Write the next part of the article on oil majors and refining overcapacity, picking up after its final sentence.

▸ Text passage
• • • • •
Ivan Glasenberg, the head of commodities giant Glencore GLEN.L, which is currently leading a drive among miners to reduce costs and increase payouts, says oil majors embracing the same strategy should learn one lesson from mining.
“Don’t overproduce,” Glasenberg said this month.
His message is more applicable to downstream at oil majors rather than to upstream, where oil cartel the Organization of the Petroleum Exporting Countries can perform a balancing act to smooth out sharp production fluctuations.
In downstream, overproduction effectively happened over the past decade when a refining peak in the early 2000s saw too many refineries built around the world.
“If you look at the energy outlook you will see that fuel consumption in the developed market is flat or even coming down. With the increased share of biofuels you are actually seeing a slightly decreasing consumption of fossil fuels,” said Svanberg.
“Because of that the market is actually oversupplied. And very competitive... The only reason to be in refining in the Western world is actually if you have a distinct advantage as we have in Whiting,” he said referring to BP’s modern U.S. plant.
JBC Energy analysts estimate global crude distillation capacity will rise 9 percent to 92.6 million barrels per day in 2014, from 85.1 million bpd in 2004.
“Six years ago (in June 2008) we expected 2014 capacity to come in at 98.2 million bpd. This is a nice illustration of the post-crisis slowdown of demand as well as the reaction to overcapacity in terms of both shutdowns of existing plants and delays and cancellation of planned additions,” said David Wech from JBC.
Even as global refining capacity grew, albeit at a slower pace than expected, majors took a different approach.
Total refining capacity at six global majors - ExxonMobil XOM.N, BP, Royal Dutch Shell RDSa.L, Total TOTF.PA, Chevron CVX.N and Eni ENI.MI - fell by over 16 percent over the past decade to around 15 million bpd, according to Reuters calculations.
Except for Eni, all majors reduced their capacity, especially in Europe, where 1.5 million bpd of capacity has closed since 2008 amid weak demand and competition with new, modern plants in Asia, the Arab Gulf and the United States.
As Russian refineries upgrade too, another 2 million bpd are likely to close in Europe before 2018, according to JBC.
But as refining operations at majors become slimmer and more modern, the peak of the low returns pain might have passed.
• • • • •
Stored data

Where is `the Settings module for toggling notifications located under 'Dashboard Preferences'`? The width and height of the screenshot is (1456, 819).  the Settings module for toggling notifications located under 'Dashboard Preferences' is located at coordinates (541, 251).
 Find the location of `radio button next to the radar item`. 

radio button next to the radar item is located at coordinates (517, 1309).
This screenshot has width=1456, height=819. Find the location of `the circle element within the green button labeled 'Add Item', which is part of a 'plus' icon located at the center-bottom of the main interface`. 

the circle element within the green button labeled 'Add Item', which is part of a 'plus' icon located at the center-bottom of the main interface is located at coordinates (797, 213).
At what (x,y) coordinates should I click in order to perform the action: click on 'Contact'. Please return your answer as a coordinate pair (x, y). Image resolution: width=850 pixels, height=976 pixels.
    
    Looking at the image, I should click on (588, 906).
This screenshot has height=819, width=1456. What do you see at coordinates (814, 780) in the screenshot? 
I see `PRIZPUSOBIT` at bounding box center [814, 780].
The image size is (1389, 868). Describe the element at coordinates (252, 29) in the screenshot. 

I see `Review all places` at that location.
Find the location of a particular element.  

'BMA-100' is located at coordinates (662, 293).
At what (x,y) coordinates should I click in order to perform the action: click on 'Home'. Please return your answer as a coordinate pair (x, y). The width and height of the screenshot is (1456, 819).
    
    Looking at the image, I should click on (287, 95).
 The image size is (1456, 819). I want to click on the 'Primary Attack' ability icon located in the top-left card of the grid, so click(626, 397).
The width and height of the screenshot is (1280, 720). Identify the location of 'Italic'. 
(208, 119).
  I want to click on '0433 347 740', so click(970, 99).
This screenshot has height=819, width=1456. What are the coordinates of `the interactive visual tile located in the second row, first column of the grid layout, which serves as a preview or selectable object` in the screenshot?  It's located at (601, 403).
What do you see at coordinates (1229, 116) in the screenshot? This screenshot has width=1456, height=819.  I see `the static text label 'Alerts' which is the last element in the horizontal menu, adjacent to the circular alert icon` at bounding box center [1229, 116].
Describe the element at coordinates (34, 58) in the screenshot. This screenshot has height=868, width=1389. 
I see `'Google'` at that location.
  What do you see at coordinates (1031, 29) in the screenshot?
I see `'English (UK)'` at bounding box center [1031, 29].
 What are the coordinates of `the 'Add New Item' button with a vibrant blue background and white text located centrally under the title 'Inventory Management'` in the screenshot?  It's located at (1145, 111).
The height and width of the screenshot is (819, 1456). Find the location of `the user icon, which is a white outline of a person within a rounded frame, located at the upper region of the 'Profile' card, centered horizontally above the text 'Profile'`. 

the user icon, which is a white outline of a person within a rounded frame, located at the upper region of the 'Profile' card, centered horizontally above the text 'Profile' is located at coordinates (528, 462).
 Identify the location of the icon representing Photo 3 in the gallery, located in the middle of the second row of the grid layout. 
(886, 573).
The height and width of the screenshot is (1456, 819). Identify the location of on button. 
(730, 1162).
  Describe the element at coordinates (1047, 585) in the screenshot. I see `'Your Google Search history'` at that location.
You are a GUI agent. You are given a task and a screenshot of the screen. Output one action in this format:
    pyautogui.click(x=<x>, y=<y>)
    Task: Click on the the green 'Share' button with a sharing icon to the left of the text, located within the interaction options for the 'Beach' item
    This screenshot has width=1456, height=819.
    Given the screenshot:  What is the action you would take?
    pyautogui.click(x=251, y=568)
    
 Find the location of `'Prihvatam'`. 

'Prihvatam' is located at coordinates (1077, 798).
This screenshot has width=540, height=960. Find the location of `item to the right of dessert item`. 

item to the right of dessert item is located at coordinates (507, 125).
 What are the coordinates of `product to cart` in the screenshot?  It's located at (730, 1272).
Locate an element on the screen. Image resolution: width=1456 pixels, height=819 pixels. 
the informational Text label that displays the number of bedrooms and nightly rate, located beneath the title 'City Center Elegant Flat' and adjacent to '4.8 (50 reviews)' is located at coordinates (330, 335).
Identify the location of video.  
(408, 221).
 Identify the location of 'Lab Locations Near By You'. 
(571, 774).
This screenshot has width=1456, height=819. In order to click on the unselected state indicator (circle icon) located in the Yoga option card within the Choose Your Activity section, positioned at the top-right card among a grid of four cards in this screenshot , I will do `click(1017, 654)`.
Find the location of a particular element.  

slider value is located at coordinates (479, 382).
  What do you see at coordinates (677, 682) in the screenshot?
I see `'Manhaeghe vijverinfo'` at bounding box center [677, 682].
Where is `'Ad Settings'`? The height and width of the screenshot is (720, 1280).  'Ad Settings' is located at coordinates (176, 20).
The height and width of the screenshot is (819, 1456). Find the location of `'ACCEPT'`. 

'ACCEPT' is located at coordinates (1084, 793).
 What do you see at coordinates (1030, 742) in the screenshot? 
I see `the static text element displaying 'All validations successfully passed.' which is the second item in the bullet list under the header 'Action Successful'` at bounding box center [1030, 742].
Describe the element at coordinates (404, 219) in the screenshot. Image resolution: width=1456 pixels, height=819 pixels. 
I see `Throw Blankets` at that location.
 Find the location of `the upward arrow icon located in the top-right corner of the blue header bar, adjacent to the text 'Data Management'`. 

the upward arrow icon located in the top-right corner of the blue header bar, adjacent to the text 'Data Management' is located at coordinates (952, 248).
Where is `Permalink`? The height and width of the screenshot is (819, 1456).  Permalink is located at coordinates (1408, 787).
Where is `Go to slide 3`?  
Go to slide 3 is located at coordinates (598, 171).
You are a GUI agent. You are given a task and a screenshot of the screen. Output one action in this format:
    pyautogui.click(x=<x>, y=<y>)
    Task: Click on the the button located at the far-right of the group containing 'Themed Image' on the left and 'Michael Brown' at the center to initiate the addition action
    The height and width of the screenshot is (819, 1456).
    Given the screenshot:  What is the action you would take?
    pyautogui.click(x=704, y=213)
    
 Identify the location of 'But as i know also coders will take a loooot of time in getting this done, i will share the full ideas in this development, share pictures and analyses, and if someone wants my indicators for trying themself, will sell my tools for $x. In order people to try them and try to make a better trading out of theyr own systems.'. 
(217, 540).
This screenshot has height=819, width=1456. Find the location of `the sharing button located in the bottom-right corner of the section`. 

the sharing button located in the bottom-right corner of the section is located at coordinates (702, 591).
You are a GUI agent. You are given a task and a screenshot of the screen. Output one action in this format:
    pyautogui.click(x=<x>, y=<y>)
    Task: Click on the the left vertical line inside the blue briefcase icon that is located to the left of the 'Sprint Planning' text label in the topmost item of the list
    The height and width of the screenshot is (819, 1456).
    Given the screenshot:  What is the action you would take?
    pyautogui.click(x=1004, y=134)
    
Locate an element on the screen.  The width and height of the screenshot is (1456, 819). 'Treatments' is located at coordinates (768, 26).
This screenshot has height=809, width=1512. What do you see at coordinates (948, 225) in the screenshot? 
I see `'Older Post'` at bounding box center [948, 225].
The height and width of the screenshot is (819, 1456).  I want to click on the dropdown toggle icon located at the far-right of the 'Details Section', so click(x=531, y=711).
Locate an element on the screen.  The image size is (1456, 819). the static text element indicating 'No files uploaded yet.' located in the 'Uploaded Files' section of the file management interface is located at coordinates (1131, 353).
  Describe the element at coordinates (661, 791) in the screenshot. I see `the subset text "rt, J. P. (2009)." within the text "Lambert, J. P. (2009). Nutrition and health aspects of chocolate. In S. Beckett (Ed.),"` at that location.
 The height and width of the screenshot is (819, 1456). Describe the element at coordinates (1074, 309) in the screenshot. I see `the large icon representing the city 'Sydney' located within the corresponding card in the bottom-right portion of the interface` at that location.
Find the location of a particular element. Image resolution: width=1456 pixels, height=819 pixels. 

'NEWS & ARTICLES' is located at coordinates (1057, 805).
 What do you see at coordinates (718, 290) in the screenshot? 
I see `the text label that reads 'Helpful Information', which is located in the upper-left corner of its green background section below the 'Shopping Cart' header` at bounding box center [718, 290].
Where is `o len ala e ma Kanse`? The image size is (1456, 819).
• • • • •
▸ Reply to the exercise
According to BMO Financial, part of Bank of Montreal, majors such as Chevron, Exxon, BP and Total will probably see returns on average capital employed (ROACE) - a key metric for investors - in the area of 9-12 percent in downstream by 2017. Shell will see its ROACE at 7 percent and Eni at around 1 percent.
That is course a pale reflection of returns of 17-18 percent during the boom years of 2004-2007 but still not enough to fully divest downstream, especially as ROACE in upstream is also expected to fall to 11-15 percent from the peaks of 30 percent.
For BP free cash flows from downstream are expected to more than double to $9.6 billion by 2017, while free cash flow from upstream will only rise by 20 percent to $28.7 billion, according to BMO.
“The proportion of free cash flows that the downstream creates from its operating cash is much higher than the upstream,” Iain Conn, who runs BP’s downstream, told Reuters.
There are other reasons that will also help majors retain their downstream, including access to new regions.
“Quite often (emerging market) governments like a company that has got the downstream and helps them with their market evolution as well as developing their resources,” says Conn.
Finally, downstream can play an important role in bringing refining and extraction technologies together with research into how car engines interact with lubricants helping shed light on upstream fracking operations where oil is separated from rocks.
“It is exactly the same chemistry. We have put those teams together,” said Conn.